CLOSED LOOP: Homemade collectors can be fabricated from a single copper or PEX tube bonded to an absorber plate. Since the flow rate of the fluid through the serpentine tube is uniform the heat collection process is uniform. In other words heat is collected from the entire surface area of the collector. The other nice thing about serpentine collectors has to do with the construction simplicity that avoids the multiple solder junctions of a parallel flow flat plate collector. A 3/8" copper tube is fairly easy to bend and not too expensive, BUT a single 60' long copper tube slows down the flow rate and makes an excessive power demand on the pump. 

 

This problem can be lessened by connecting two serpentine collectors in parallel. Remember the surface area of a collector and the flow rate through the collector are major factors that determine heat collection. Both the overall flow rate and the surface area may be increased by the parallel connection of two collectors. This collector arrangement is ideal for a small closed loop systems that uses a propylene glycol mix to prevent freezing, It is also possible to use serpentine collectors in open loop, drainback systems, BUT special sloping precautions, in cold climates, must be taken to assure that all the water drains when the pump is off. 

 





     

OPEN LOOP: Flat plate collectors with parallel flow tubes or risers connected to headers may be used in place of a single serpentine flow tube for both closed loop and open loop systems. Parallel flow tubes drain rapidly when the pump is off.
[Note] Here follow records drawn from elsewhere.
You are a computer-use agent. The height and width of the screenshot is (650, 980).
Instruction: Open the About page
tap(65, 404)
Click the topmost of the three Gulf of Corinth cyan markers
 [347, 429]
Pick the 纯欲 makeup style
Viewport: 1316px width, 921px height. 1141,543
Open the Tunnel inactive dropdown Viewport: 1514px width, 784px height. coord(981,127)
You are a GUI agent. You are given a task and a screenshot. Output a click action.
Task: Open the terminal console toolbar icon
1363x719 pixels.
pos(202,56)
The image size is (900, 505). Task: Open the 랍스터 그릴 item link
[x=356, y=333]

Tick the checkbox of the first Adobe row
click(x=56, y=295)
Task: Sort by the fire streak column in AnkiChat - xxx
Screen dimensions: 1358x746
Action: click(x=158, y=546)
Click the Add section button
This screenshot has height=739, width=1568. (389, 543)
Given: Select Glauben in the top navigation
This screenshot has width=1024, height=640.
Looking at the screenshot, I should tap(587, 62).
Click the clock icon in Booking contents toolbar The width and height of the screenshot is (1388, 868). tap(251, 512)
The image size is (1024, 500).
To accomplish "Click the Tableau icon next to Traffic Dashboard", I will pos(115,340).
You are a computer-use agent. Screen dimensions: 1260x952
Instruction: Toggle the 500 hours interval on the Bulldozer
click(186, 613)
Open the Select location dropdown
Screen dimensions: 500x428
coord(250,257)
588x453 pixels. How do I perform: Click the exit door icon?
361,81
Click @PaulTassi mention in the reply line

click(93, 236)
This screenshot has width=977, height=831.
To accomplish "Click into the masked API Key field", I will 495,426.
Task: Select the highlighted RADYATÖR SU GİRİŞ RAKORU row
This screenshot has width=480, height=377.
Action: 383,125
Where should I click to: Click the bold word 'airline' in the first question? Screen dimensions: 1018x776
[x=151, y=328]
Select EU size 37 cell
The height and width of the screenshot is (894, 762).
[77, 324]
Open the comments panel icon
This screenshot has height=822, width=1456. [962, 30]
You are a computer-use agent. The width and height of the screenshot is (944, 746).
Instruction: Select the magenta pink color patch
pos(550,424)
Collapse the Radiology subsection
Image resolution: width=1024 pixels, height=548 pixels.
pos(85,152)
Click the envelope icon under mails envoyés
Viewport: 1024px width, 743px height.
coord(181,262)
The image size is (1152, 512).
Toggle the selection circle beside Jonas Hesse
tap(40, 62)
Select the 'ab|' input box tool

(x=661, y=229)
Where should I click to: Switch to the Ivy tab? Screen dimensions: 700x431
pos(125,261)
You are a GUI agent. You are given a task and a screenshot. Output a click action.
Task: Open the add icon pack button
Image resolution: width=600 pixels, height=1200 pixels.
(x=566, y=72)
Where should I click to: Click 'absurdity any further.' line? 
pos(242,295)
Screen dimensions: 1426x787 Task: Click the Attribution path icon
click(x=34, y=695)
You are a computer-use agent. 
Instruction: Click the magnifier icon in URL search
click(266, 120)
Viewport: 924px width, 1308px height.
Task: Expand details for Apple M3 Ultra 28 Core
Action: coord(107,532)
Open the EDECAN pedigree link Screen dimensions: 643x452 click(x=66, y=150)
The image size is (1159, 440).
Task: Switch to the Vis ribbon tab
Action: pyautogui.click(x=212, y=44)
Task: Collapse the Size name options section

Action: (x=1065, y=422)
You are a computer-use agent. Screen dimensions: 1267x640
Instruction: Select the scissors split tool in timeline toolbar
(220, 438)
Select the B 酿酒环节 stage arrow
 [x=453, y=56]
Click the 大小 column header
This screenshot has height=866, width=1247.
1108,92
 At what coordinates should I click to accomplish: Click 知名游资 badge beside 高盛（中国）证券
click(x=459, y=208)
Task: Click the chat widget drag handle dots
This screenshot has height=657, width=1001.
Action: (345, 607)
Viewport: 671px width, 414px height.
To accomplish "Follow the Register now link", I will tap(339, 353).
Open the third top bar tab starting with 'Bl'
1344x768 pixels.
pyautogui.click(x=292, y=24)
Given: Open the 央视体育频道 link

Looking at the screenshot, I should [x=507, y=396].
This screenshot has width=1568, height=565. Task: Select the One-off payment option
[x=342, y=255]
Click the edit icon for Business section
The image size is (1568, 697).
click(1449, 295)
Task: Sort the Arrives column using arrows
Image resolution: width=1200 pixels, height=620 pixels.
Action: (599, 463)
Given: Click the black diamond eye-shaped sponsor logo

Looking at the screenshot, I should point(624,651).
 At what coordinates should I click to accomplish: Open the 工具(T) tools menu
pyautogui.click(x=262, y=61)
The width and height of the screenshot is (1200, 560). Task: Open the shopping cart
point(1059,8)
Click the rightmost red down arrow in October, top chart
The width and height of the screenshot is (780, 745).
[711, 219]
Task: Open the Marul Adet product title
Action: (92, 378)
The bottom header will also drain rapidly when sloped properly. BUT serpentine collectors may also drain properly if they are well constructed and properly installed.

PARALLEL PIPE SYSTEM

There is a minor problem with the flow dynamics that causes the fluid pressure to be higher at the beginning and end of the connection junctions. This causes the water to flow more rapidly at the end risers where there is less collector heat but according to Gary Reysa this imbalance in flow rate is minor and the advantages of a reliable drainback far outweighs the minor drop in collector efficiency due to a 10% flow rate discrepancy among the riser's non-uniform flow. To improve flow tube flow rates header pipes are made larger than the vertical riser pipes. This  lowers the pressure demands on the circulator system and improves flow rate. 3/4"x 1/2" x 3/4" Ts OR 1"x 1/2"x1" Ts may be used to join headers to risers.

 Risers may also be connected directly to risers in the same manner that commercial collectors are manufacturers BUT connecting risers directly to flow tubes requires the use of jigs and some soldering skills. This 3/4" header pipe has 1/4" flow tubes installed without the use of T connectors. These 1/4" flow tubes are only 1" long spaced 2" apart. Commercial collectors would use 3/8" flow tubes spaced about 6" apart.

 

 

 

Gary Reysa used copper Ts to connect his horizontal headers to vertical flow tubes. This 8x11parallel flow collector is mounted on the side of his Montana home. Click on the picture to the left for more information. 










 

Thom from Iowa built a variation on Gary's parallel flow vertical collector design BUT Thom decided to connect two 12'x8' parallel flow collectors in parallel.  Unfortunately the flow rate distribution was not as uniform as Thom had hoped so the collector efficiency was less than expected . Notice that the input manifold to Thom's collector is connected to a T at the base of the collector. This distributes half the water to the left and the other half to the right. So far so good. Now all Thom has to do is connect the top manifold outputs to a common junction and return the water to the heat storage tank and the pump. Unfortunately this is a problem

The 3/4" return pipes  are joined to a T at the bottom of the collector but the flow rates through the individual floe tubes in each branch vary greatly. Branch connected parallel plumbing works great as long as all the branches as well as the individual flow tubes have a uniform flow.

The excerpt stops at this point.